Please print each of the rows below verbatim, changing nothing.

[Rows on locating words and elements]
::::
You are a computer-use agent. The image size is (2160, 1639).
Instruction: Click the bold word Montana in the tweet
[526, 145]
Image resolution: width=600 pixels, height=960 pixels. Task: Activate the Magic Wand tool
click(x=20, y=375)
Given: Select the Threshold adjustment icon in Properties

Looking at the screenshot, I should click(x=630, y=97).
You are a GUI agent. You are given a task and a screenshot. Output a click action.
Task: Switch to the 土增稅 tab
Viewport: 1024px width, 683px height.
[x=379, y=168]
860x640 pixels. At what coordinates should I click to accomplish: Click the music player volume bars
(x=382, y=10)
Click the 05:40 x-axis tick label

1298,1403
::::
**RESULT FOR THIS EXERCISE:**
You are a computer-use agent. The image size is (2160, 1639).
Instruction: Click the bold word Montana in the tweet
[526, 145]
Image resolution: width=600 pixels, height=960 pixels. Task: Activate the Magic Wand tool
click(x=20, y=375)
Given: Select the Threshold adjustment icon in Properties

Looking at the screenshot, I should click(x=630, y=97).
You are a GUI agent. You are given a task and a screenshot. Output a click action.
Task: Switch to the 土增稅 tab
Viewport: 1024px width, 683px height.
[x=379, y=168]
860x640 pixels. At what coordinates should I click to accomplish: Click the music player volume bars
(x=382, y=10)
Click the 05:40 x-axis tick label

1298,1403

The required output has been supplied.